Despite Anniversary keyboardist Adrianne Verhoeven’s brief stint playing with the Architects and the fact that Cho himself is a former Vagrant staffer, a comparison between the two labels is something Phillips would rather not make.

“We are not an artist-run vanity label,” Phillips says. “But we are an artists’ label.”

At the moment, that distinction is a little blurry. After all, Phillips is one-half of the label’s staff, and a quick visit to the Anodyne Web site proves that, with the exception of a single Hearers show, the Architects is the only band on the label with any upcoming shows listed. The band is even Anodyne’s No. 1 MySpace friend.

But Phillips insists that Anodyne isn’t just about his band and that the label’s yet-to-be-announced 2006 lineup will prove it. If anything, he says, fronting a band that’s already had a glimpse of the limelight has taught him how to do things right as a record label.

“We were just kind of disgusted with the whole process,” Phillips says. “We talked to dozens of labels with the Architects and with the Gadjits, and we’d never seen it done right.

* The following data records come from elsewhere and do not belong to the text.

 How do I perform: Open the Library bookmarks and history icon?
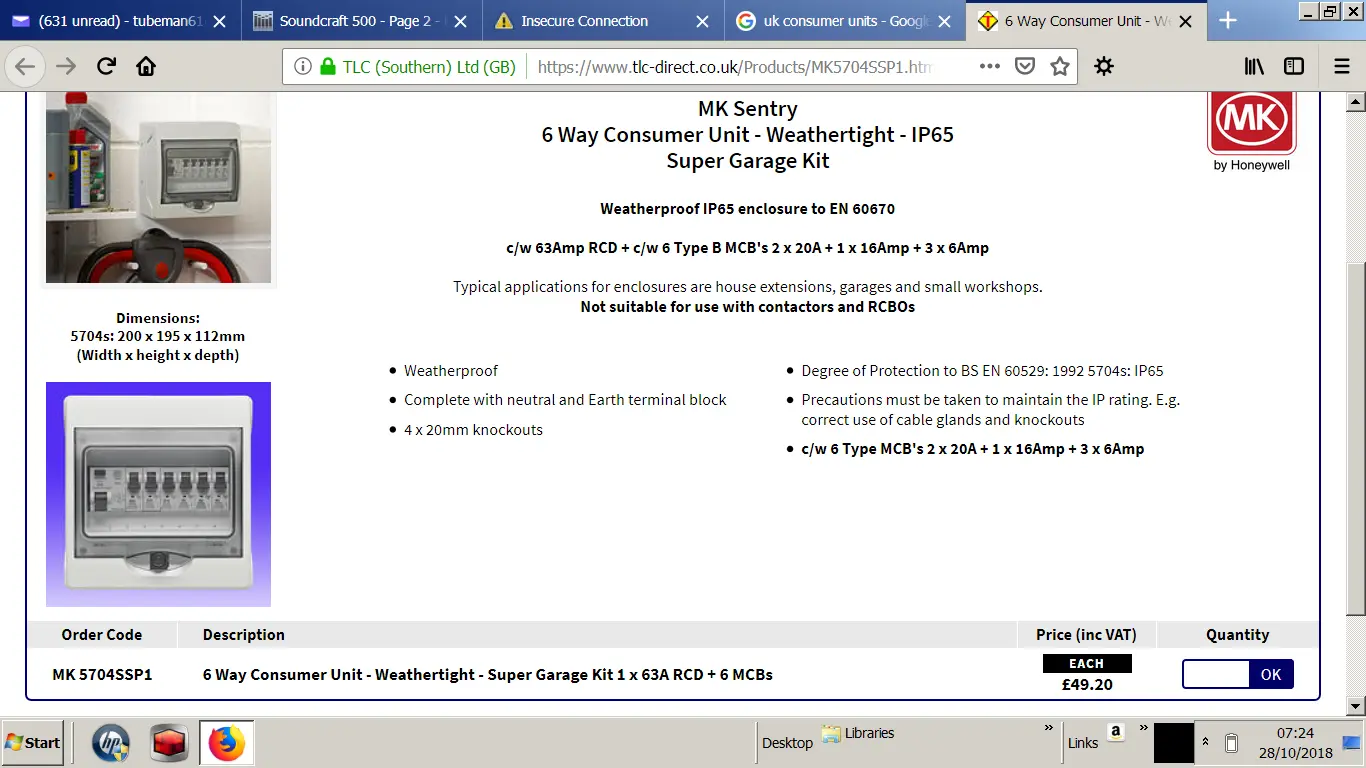(1254, 67)
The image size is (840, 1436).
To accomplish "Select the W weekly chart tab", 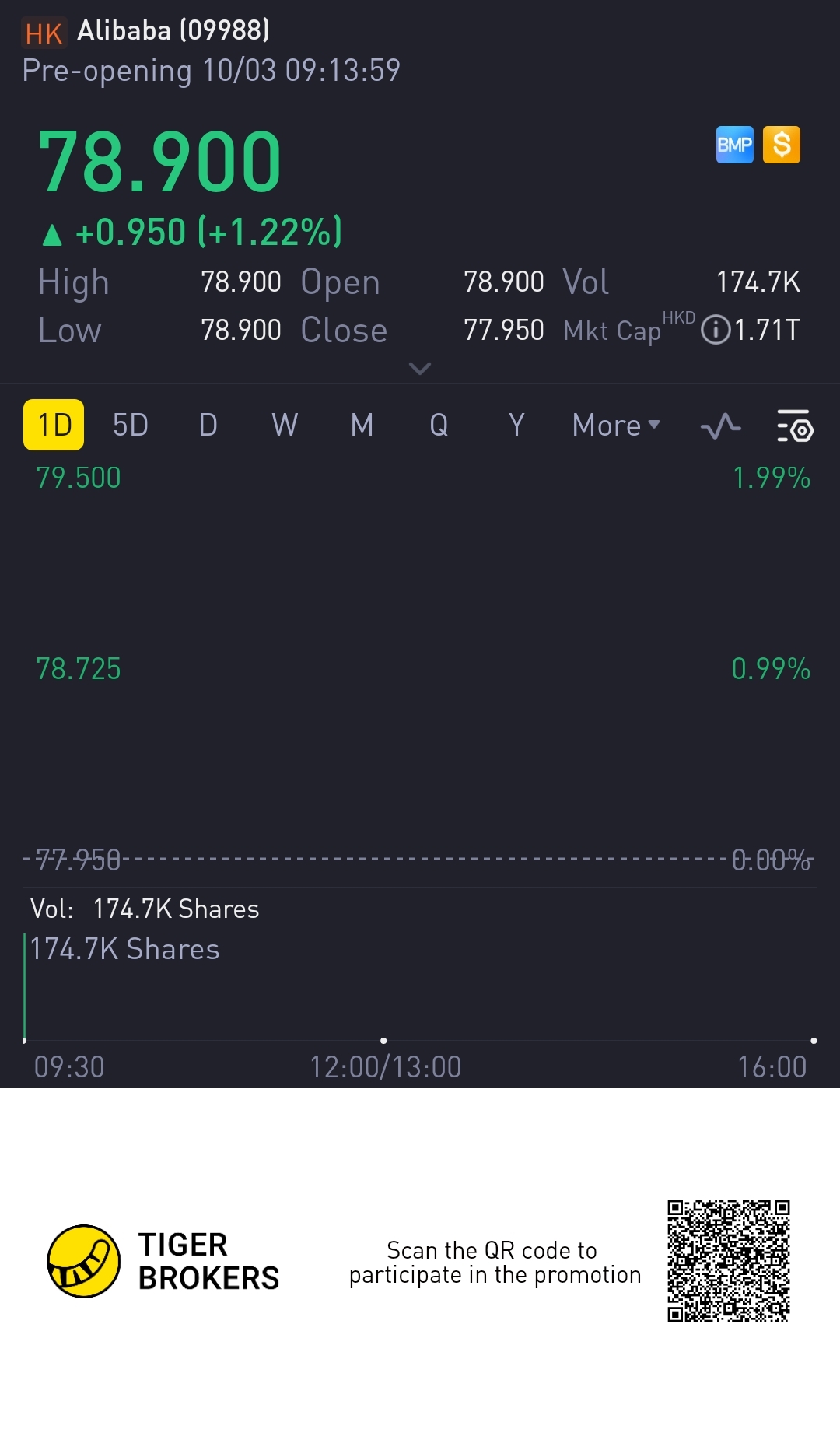I will click(x=285, y=426).
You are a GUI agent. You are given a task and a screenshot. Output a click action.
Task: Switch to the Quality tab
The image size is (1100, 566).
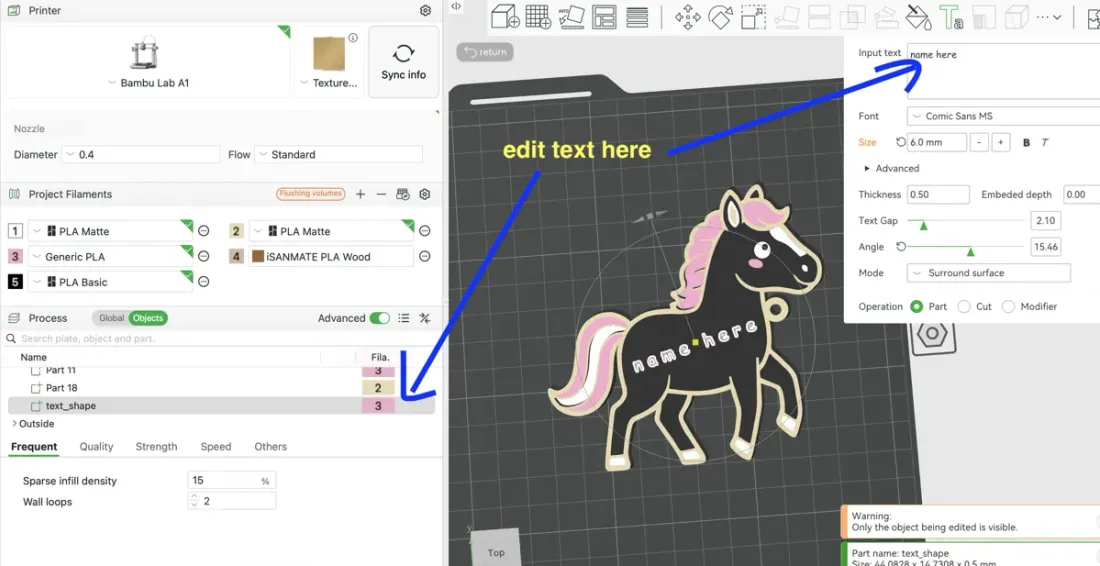[96, 447]
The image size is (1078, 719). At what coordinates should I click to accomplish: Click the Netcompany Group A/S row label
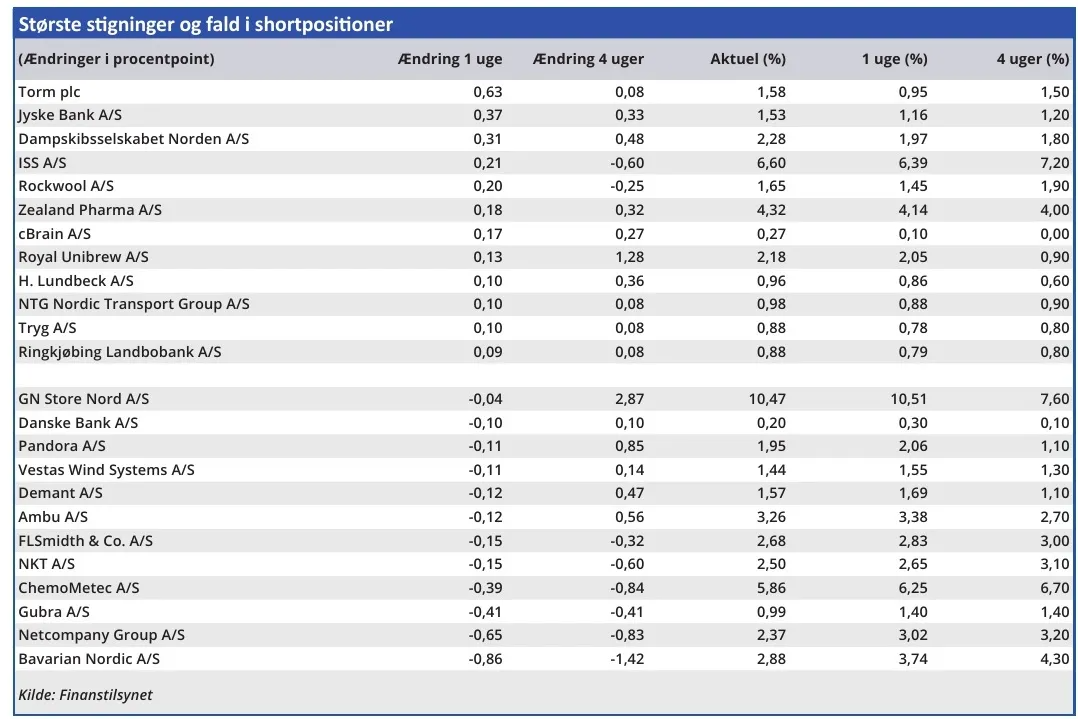click(101, 635)
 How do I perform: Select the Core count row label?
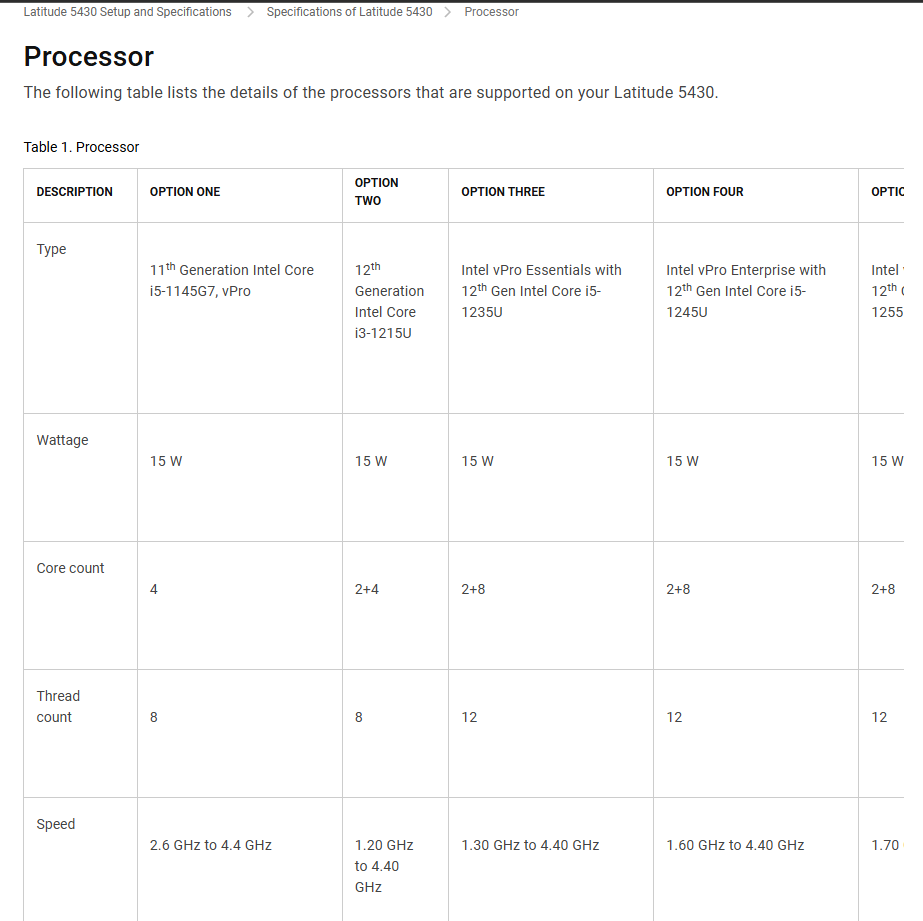coord(70,568)
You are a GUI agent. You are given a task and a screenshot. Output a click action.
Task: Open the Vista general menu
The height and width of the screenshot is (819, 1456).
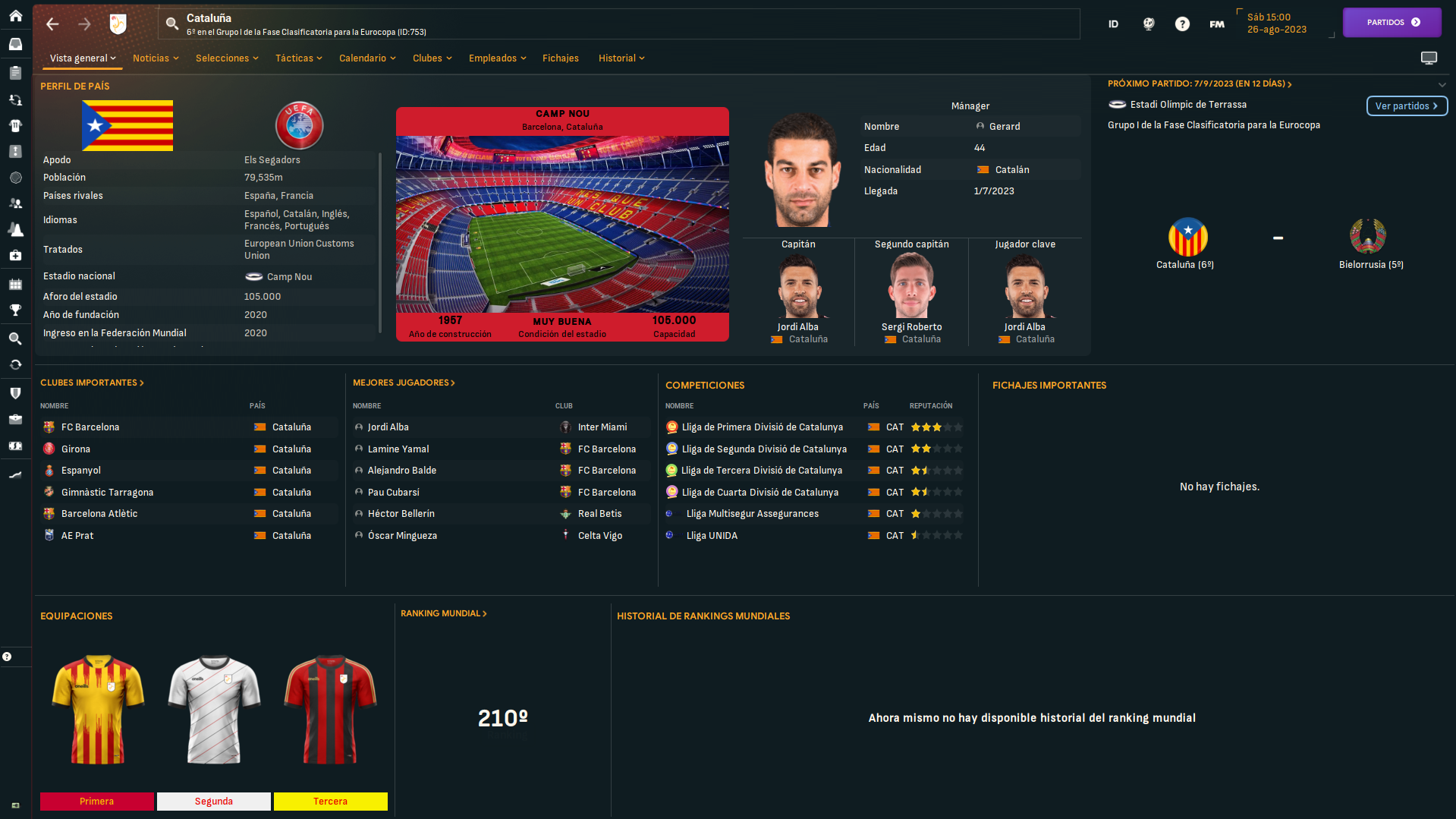tap(83, 58)
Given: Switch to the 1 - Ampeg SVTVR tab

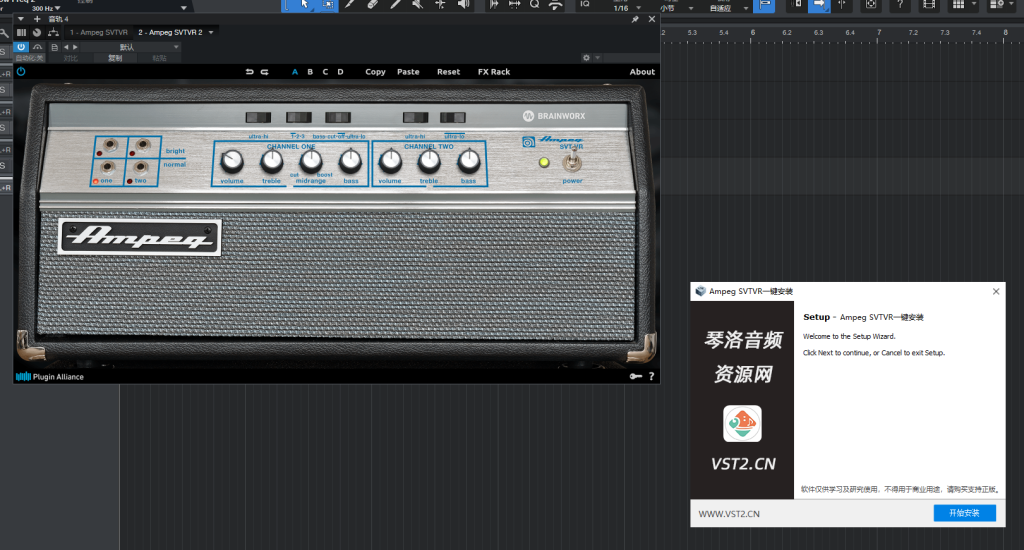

For everything they’d done right, there were 20 things done wrong. I always felt like I was dealt a bad deal.”

For Hulston, Anodyne might just be a dream come true, the eventual realization of years of dedication to a labor of love. For Phillips, it’s a chance to break into the big leagues again. But for both men, it’s an example of what good music and savvy business planning can do for anyone who truly wants to pursue it.

“There’s always sort of this attitude that’s pervasive in Kansas City, that only a handful of bands can be successful,” Phillips says. “But there’s plenty of success to go around.”

Anodyne’s next big move will be a showcase at the South by Southwest Music Festival in Austin, Texas, on March 17 at The Parish. The band will share the stage with three other labels: SideCho, Made in Mexico and Cheap Lullaby. Although the band lineup isn’t finished yet, Hulston says the Architects, Be/Non and his own band, Dark Circles, will definitely be there.